著者は藤原和博氏です。2003年より5年間、東京都内で義務教育初の民間校長として、杉並区立和田中学校校長を務めたことでも有名です。
ここ最近の自分の関心領域の1つが 「どうお金を使うか・何にお金を使うか」 ということもあり、本書は興味深く読めました。
エントリー内容です。
- 日本人はお金の使い方が下手?
- 著者のお金の使い方
- 比較から見えてくる価値観
1万円から100万円単位のお金の使い方が下手
著者の問題意識を端的に表すのが、以下の引用部分です。
私が思うのは、日本人のお金の使い方で、”中くらい” の額にこそ問題があるのではないか、ということです。
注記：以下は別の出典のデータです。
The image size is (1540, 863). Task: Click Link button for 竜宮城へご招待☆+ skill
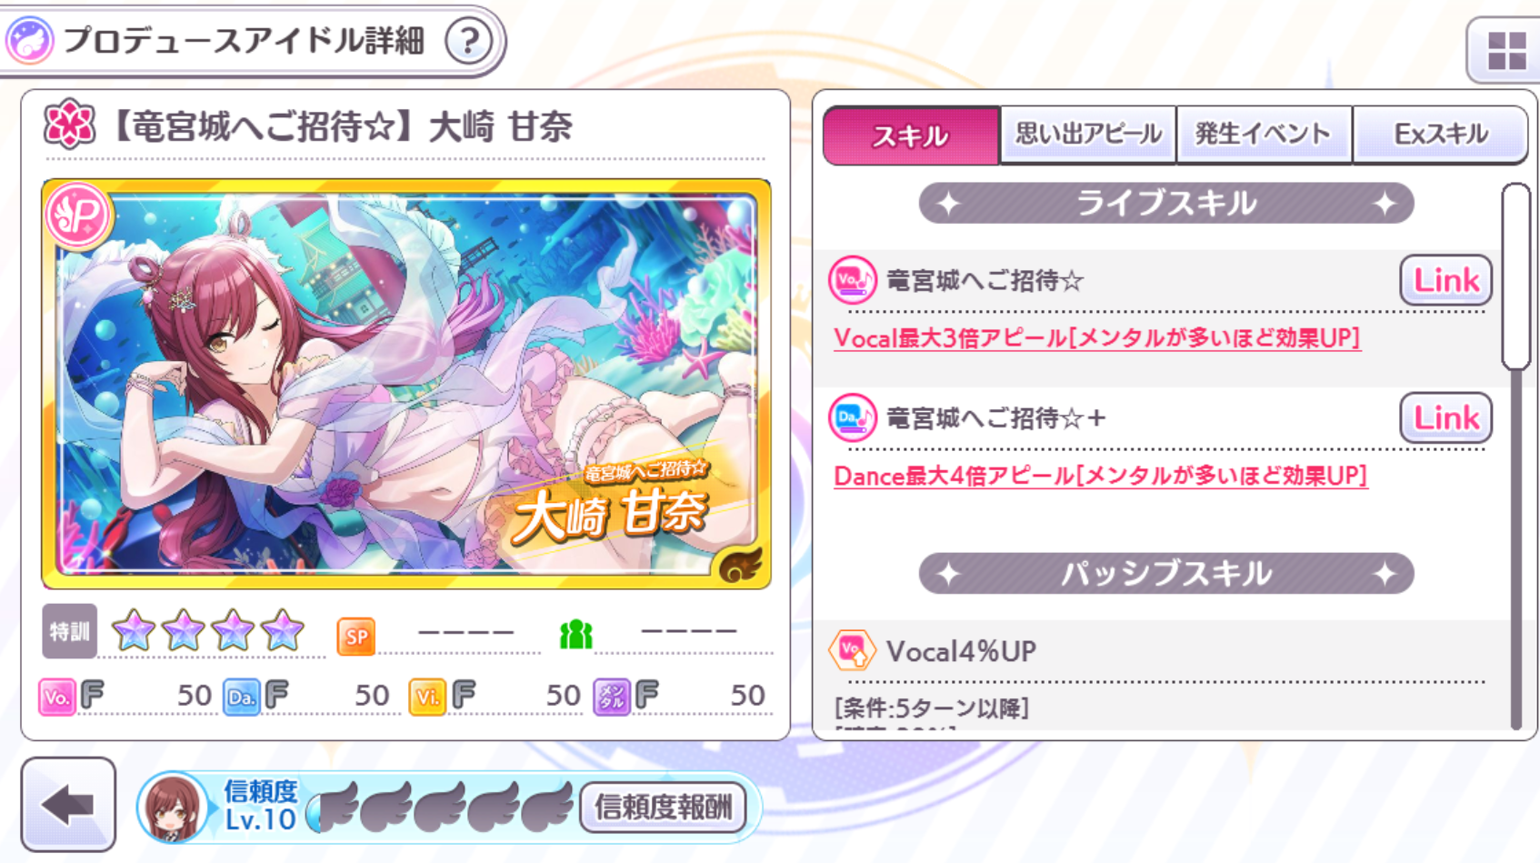[x=1445, y=417]
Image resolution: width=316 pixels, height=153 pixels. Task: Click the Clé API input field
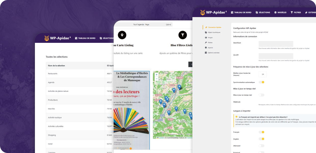276,56
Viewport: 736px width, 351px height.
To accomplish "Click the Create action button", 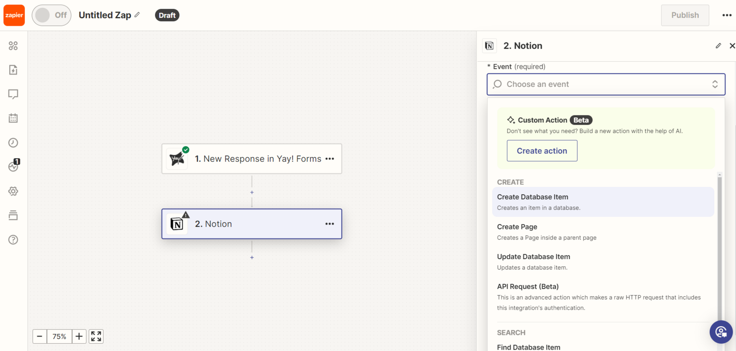I will tap(541, 151).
100円単位、1000円単位の買い物まではうまい。チラシやネットに目を凝らし、満足度をそれなりに得ています。いっぽう数千万単位であれば、誰でも慎重に慎重に行動するでしょう。
ところが、1万円から100万円単位のお金の使い方がなんとも下手なのです。これがうまく使えていないから、幸福感が台無しになっている。結果、孤独感を克服することができない。私はそう考えています。
著者のお金の使い方が全て良いとは思わない
本書では、お金の使い方について 18 のやり方が説明されています。どれも著者が実践していることです。
読後での印象は、全てを著者と同じように実行しても、必ずしも自分にとっての幸せにつながらないと感じました。何に対して幸福感を抱くかは人それぞれだからです。
本書への感想として付け加えるとすると、18通りのお金の使い方について、そのまま著者と同じことができるのは、ある程度の収入がある方に限られる点です。推測するに年収が 3,000万や 4,000万程度以上は必要になってくるのではないでしょうか。
比較から見えてくる価値観
ただし、だからといって、つまり、同程度の収入がないからといって、本書の内容が無意味だとはなりません。
むしろ、私自身にとっては、このお金の使い方は同意できる、別のこのお金の使い方は自分の価値観にはそぐわないと、考えるきっかけになりました。
自分のお金の使い方と比べ、極端に違う著者のアプローチについて、一読しただけでは単にそのお金の使い方に違和感を抱くだけだったものが、あらためて考えることで自分が何に価値を置いているのがが見えてきました。
別の言い方をすれば、著者と自分の価値観を相対的に比較し、自分のことが理解できるのです。
その意味において、本社からは色々と考えることができた良い本でした。